Self Care principal adviser and spokesperson John Bell
John says – “If you’re into gift giving, consider a gift that provides peace of mind this Christmas.”
Whilst it seems that in the 21st century we live in a very materialistic society, the most sought-after gifts are still probably those of health and happiness. If we can achieve the one, the second probably follows – but, generally speaking, these are gifts that money can’t buy.
Still on the health theme, it used to be said that penicillin was the ideal gift for someone who had everything. The suggestion was, of course, whatever the affliction, or infection, penicillin could cure it. At one time, perhaps, this might have been true; but these days penicillin hardly cures anything at all – such is the indiscriminate way in which we’ve used it. And this critical situation applies not only to penicillin, but to nearly all antibiotics we presently have available.
Of course, there are conditions when antibiotics are necessary; but these are the conditions for which they should be reserved. Simple upper respiratory tract infections, such as the common cold, do not respond to antibiotics; and their use in such infections will only lead to greater resistance. A good New Year’s resolution might be not to expect or request an antibiotic from your doctor for coughs and colds.

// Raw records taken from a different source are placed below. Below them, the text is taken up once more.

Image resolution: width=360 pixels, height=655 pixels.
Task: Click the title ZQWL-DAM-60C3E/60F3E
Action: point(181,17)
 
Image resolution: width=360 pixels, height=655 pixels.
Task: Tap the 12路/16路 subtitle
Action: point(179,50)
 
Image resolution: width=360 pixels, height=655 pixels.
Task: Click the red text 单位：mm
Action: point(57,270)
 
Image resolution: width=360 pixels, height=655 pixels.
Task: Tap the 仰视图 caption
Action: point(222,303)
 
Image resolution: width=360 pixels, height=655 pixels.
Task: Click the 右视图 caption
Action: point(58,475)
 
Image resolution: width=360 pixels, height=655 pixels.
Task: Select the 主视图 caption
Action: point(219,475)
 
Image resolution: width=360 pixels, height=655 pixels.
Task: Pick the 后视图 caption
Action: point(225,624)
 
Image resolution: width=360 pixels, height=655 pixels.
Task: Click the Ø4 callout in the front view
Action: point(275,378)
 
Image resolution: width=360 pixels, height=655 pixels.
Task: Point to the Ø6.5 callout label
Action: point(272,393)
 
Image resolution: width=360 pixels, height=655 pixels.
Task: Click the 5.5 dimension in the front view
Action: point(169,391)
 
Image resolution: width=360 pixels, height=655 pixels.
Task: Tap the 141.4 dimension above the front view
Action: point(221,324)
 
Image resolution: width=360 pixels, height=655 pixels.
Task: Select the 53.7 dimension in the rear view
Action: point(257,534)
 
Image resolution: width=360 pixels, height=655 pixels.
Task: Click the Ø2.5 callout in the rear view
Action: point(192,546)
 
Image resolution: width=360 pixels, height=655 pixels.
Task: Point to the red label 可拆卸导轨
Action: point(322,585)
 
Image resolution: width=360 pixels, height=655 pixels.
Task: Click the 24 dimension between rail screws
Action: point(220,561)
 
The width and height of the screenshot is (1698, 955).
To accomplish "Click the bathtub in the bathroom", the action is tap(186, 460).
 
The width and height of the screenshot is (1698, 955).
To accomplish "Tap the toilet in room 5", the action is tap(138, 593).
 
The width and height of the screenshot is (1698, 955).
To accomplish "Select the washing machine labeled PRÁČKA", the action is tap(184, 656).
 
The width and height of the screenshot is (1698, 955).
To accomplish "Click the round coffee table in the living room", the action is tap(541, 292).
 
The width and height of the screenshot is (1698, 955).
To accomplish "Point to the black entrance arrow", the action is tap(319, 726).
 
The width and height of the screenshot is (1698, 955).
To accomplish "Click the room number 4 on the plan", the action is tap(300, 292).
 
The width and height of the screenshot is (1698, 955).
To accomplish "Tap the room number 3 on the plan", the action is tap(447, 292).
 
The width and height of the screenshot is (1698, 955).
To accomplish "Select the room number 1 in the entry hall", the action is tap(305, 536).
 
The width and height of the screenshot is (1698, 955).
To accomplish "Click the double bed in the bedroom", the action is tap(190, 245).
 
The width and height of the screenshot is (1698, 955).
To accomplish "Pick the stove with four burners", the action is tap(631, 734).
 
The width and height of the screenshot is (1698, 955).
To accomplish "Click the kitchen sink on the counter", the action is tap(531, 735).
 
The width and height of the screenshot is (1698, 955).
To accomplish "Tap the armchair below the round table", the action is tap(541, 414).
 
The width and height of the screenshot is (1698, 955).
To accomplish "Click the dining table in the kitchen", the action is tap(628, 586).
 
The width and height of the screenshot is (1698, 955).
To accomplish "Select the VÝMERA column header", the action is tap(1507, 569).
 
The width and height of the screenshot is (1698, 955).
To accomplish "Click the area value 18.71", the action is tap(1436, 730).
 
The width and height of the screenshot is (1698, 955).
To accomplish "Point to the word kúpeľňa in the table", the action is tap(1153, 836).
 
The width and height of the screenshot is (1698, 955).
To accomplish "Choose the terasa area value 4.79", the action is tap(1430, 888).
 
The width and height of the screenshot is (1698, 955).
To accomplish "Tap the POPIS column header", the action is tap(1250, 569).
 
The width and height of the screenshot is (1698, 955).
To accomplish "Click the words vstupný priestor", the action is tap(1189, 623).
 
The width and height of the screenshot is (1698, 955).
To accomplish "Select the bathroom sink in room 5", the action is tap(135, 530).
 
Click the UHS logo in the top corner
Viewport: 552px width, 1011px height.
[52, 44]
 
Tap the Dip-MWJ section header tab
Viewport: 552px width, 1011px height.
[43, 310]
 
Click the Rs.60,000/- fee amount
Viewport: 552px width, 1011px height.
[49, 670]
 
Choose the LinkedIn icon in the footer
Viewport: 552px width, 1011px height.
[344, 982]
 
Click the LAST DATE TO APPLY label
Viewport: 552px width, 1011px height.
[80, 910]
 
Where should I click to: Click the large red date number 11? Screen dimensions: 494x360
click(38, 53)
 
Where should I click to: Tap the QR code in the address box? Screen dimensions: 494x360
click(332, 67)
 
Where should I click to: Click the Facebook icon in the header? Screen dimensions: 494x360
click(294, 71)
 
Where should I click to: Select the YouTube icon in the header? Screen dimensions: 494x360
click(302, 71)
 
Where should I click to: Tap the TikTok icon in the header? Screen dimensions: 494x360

The original Christmas gifts were reported to be
gold, frankincense and myrrh; and whilst it’s unlikely that any of these items would now be on the top of your Christmas shopping list, there is no doubt 2,000 years ago they would have been well received. Interestingly each has, or more correctly did have, a strong relationship with health.
As well as its value as a precious metal, gold has also been used in healing. In the 17th century, gold cordials (gold mixed with alcohol) were prescribed for such ailments as melancholy, fainting, swooning and fevers. Although, there is no evidence that these treatments were in any way successful.
Frankincense, as the name implies, for much of its 4000 year history, has been used for its aromatic qualities. Today it is in use as a component of perfumes and toiletries. Records of its medicinal use date back to the 3rd century, when it was recommended for gout, catarrh, colic and gastrointestinal haemorrhage.
In a pharmaceutical sense myrrh seems to have the best credentials. As recently as the middle of the last century, Australian doctors prescribed pain relieving mixtures containing tincture of myrrh. In Hebrew tradition, myrrh was often mixed with wine and given to a condemned man as an anaesthetic. These days myrrh is valued in some cultures for its antiseptic, antifungal and anti-inflammatory properties.
If you can’t (or don’t want to) get your hands on those middle-eastern perfumes and pain relievers and you haven’t yet completed your Christmas shopping, health related gifts might still be an option. If jewellery is on your shopping list, you might consider something that will not only last a lifetime, but might save a life as well – a MedicAlert bracelet or necklet. Check out the website www.medicalert.org.au for more details.
There are other healthy alternatives you might consider at this time as well. If you or someone in your family has high blood pressure and gadgets are your go-to items for gift ideas, then an electronic home-use blood pressure measuring device (called a sphygmomanometer by the medicos) could be ideal. Meanwhile, for people with diabetes, you might like an upgrade to the new miniature-sized blood glucose meters – about the same size and shape as a mobile phone but at a fraction of the cost and without the bothersome phone calls.